### THE TASK
Repeat the items verbatim, everything from the line containing "Click the Pull Folder button" down to the line containing "pyautogui.click(x=112, y=365)", both included.

### DATA ROWS
========

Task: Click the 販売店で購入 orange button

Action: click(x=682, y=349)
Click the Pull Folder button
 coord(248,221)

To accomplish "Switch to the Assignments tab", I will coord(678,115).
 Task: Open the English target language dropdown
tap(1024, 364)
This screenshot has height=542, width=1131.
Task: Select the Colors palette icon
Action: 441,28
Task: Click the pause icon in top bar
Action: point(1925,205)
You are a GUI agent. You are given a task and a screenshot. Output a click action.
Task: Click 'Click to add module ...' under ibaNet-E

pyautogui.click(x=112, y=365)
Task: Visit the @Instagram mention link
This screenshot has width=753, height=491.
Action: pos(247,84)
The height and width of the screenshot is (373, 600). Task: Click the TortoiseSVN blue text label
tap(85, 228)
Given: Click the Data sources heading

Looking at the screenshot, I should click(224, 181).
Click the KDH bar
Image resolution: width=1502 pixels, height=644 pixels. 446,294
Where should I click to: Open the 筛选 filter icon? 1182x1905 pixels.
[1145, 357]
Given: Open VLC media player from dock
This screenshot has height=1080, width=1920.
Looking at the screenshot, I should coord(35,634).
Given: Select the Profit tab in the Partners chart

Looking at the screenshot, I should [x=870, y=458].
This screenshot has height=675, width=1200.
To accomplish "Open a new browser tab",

========

### OUTPUT FOR THIS EXERCISE
Click the Pull Folder button
 coord(248,221)

To accomplish "Switch to the Assignments tab", I will coord(678,115).
 Task: Open the English target language dropdown
tap(1024, 364)
This screenshot has height=542, width=1131.
Task: Select the Colors palette icon
Action: 441,28
Task: Click the pause icon in top bar
Action: point(1925,205)
You are a GUI agent. You are given a task and a screenshot. Output a click action.
Task: Click 'Click to add module ...' under ibaNet-E

pyautogui.click(x=112, y=365)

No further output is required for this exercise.